_The task_: Only lines containing the string "computer" belong in the answer; copy all of them from the entries.

_Data for this exercise_:

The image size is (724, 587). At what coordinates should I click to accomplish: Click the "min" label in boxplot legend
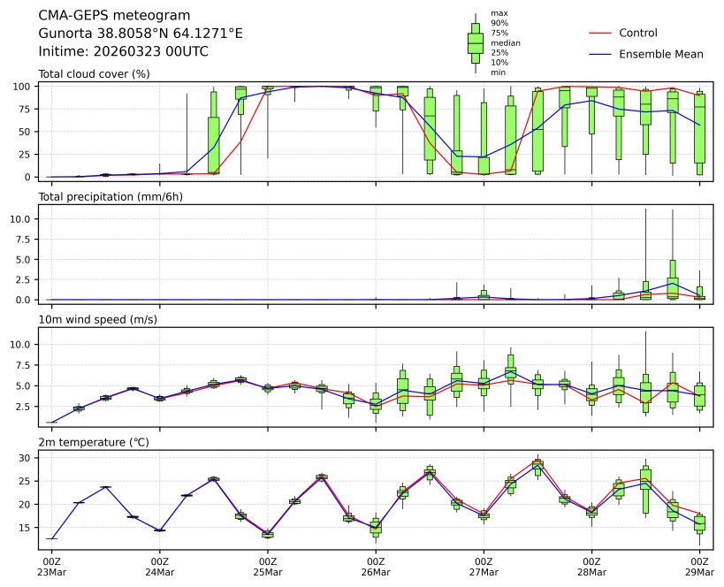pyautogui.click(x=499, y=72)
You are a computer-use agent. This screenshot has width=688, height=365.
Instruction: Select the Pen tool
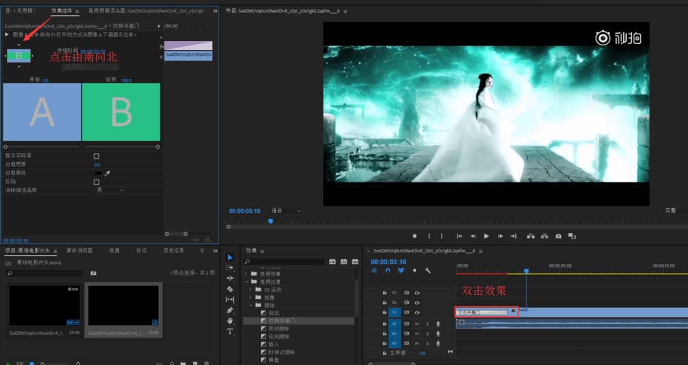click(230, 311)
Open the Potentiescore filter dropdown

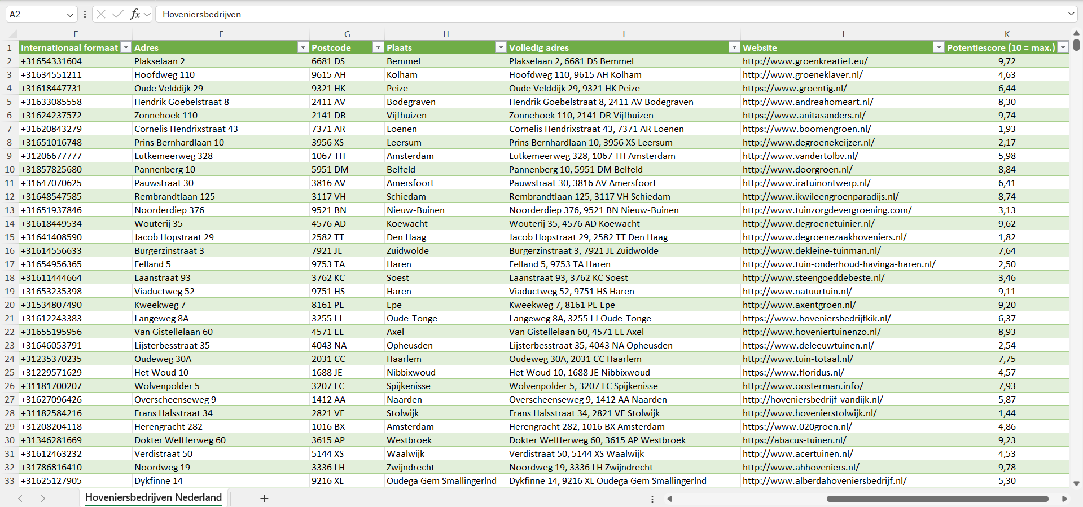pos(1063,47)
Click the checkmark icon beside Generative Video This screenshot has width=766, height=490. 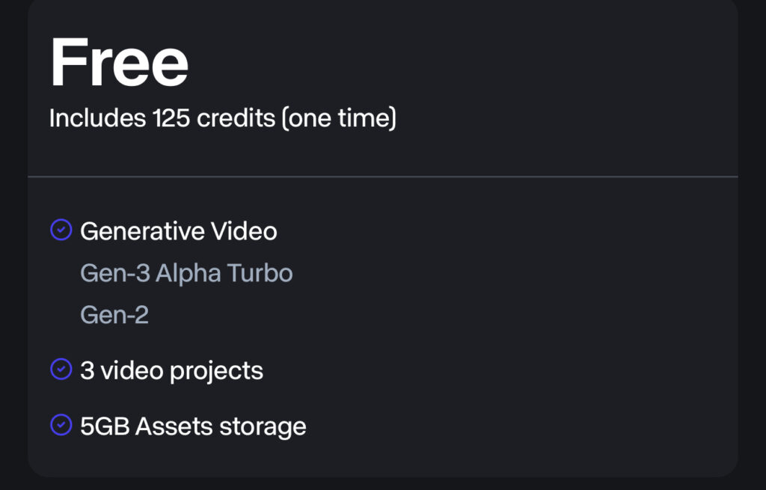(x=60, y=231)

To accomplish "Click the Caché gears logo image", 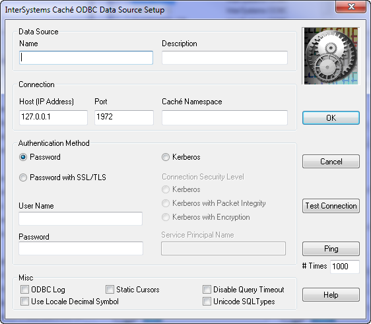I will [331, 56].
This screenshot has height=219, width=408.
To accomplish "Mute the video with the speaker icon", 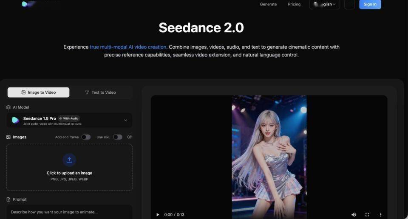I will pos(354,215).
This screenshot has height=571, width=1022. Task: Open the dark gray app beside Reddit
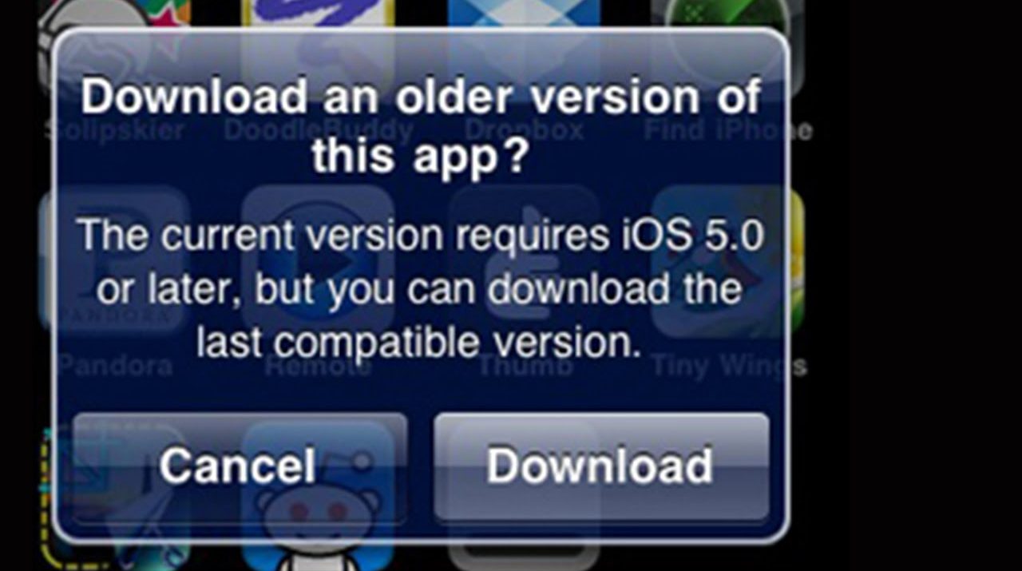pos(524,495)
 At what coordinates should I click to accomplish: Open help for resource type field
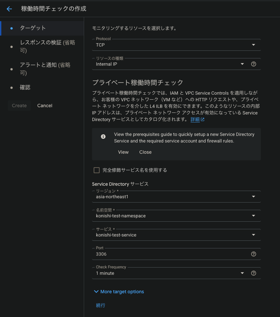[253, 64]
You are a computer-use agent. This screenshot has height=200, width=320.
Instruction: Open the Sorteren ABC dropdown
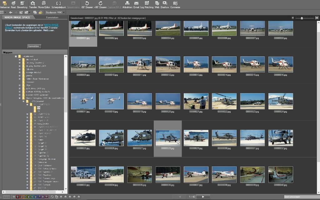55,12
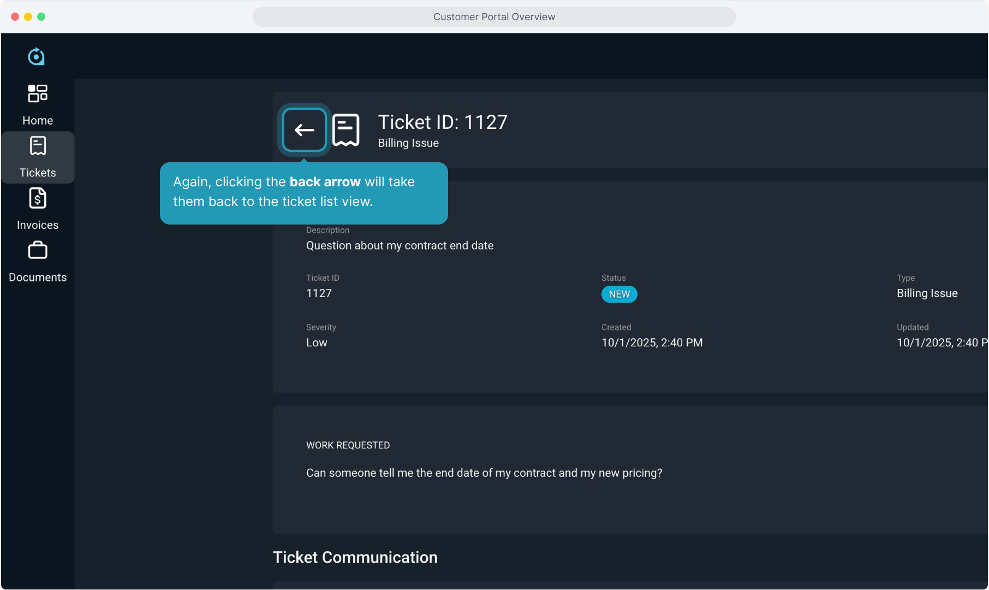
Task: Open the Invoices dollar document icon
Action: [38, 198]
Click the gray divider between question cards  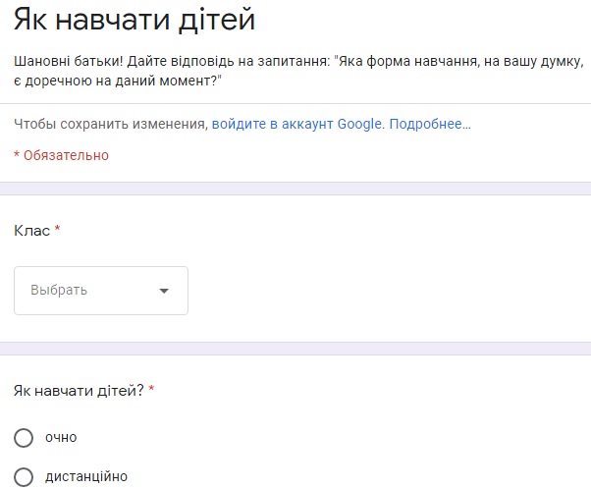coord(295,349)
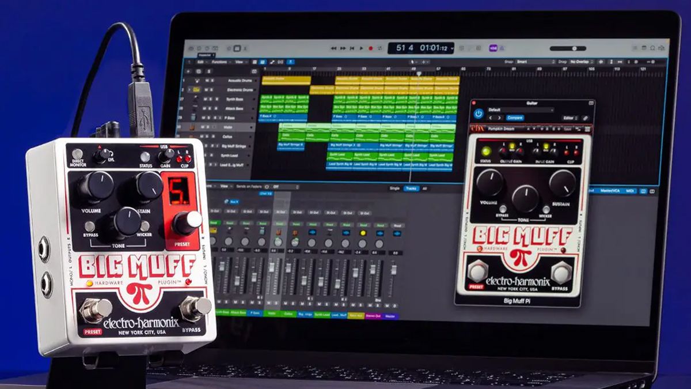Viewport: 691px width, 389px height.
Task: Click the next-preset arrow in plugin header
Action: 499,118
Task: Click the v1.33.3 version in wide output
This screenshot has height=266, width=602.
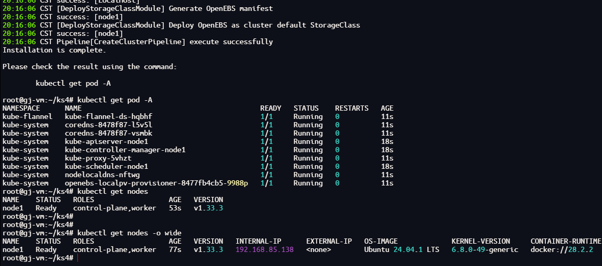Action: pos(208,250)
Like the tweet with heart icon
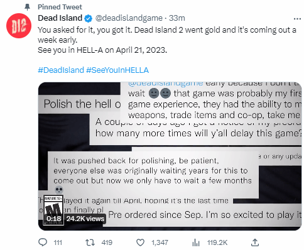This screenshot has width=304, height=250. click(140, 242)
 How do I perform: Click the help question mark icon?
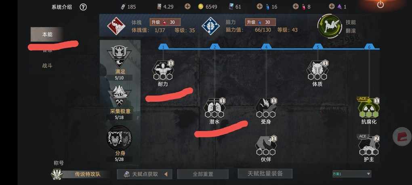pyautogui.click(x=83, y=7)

_Finished task_:
You are a computer-use agent. This screenshot has width=688, height=365.
You are a computer-use agent. This screenshot has height=200, width=320.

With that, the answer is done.